A cólera
O orgulho vos induz a julgar-vos mais do que
sois; a não suportardes uma comparação que vos possa rebaixar; a vos
considerardes, ao contrário, tão acima dos vossos irmãos, quer em espírito,
quer em posição social, quer mesmo em vantagens pessoais, que o menor paralelo
vos irrita e aborrece. Que sucede então? — Entregais-vos à cólera.
Pesquisai a origem desses acessos de demência
passageira que vos assemelham ao bruto, fazendo-vos perder o sangue-frio e a
razão; pesquisai e, quase sempre, deparareis com o orgulho ferido. Que é o que
vos faz repelir, coléricos, os mais ponderados conselhos, senão o orgulho
ferido por uma contradição? Até mesmo as impaciências, que se originam de
contrariedades muitas vezes pueris, decorrem da importância que cada um liga à
sua personalidade, diante da qual entende que todos se devem dobrar.
Em seu frenesi, o homem colérico a tudo se
atira: à natureza bruta, aos objetos inanimados, quebrando-os porque lhe não
obedecem. Ah! se nesses momentos pudesse ele observar-se a sangue-frio, ou
teria medo de si próprio, ou bem ridículo se acharia! Imagine ele por aí que
impressão produzirá nos outros. Quando não fosse pelo respeito que deve a si
mesmo, cumpria-lhe esforçar-se por vencer um pendor que o torna objeto de
piedade.
Se ponderasse que a cólera a nada remedeia,
que lhe altera a saúde e compromete até a vida, reconheceria ser ele próprio a
sua primeira vítima. Mas, outra consideração, sobretudo, devera contê-lo, a de
que torna infelizes todos os que o cercam. Se tem coração, não lhe será motivo
de remorso fazer que sofram os entes a quem mais ama? E que pesar mortal se,
num acesso de fúria, praticasse um ato que houvesse de deplorar toda a sua vida!

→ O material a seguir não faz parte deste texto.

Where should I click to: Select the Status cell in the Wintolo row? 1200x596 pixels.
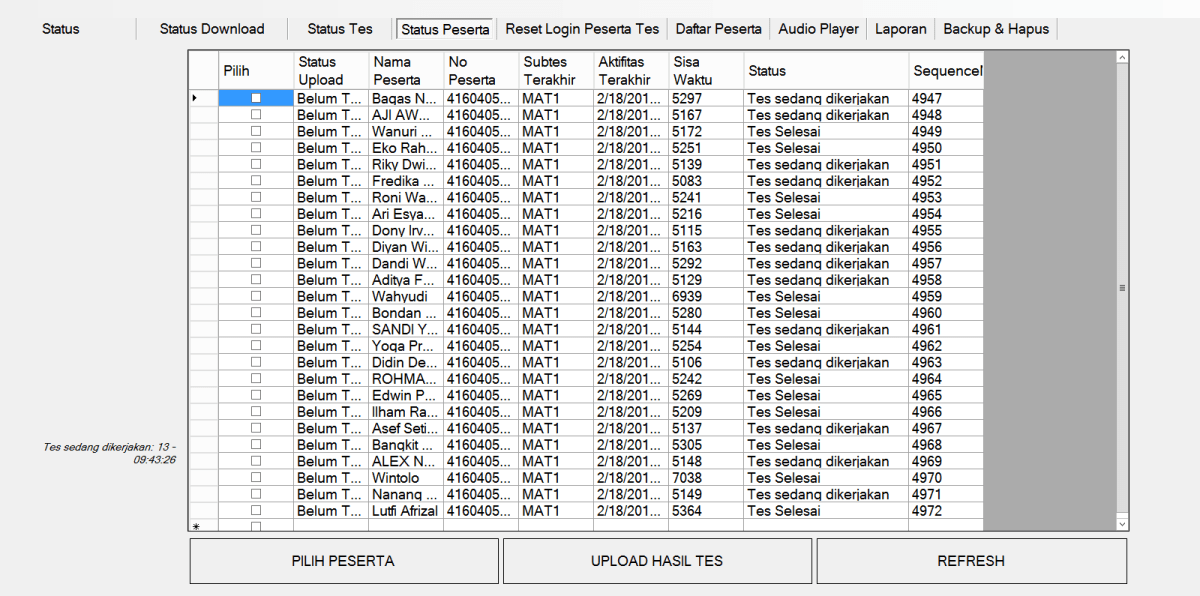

Em suma, a cólera não exclui certas
qualidades do coração, mas impede se faça muito bem e pode levar à prática de
muito mal. Isto deve bastar para induzir o homem a esforçar-se pela dominar. O
espírita, ao demais, é concitado a isso por outro motivo: o de que a cólera é
contrária à caridade e à humildade cristãs. — Um Espírito protetor. (Bordéus,
1863.)
(Fonte:
O Evangelho segundo o Espiritismo, cap. IX, item 9.)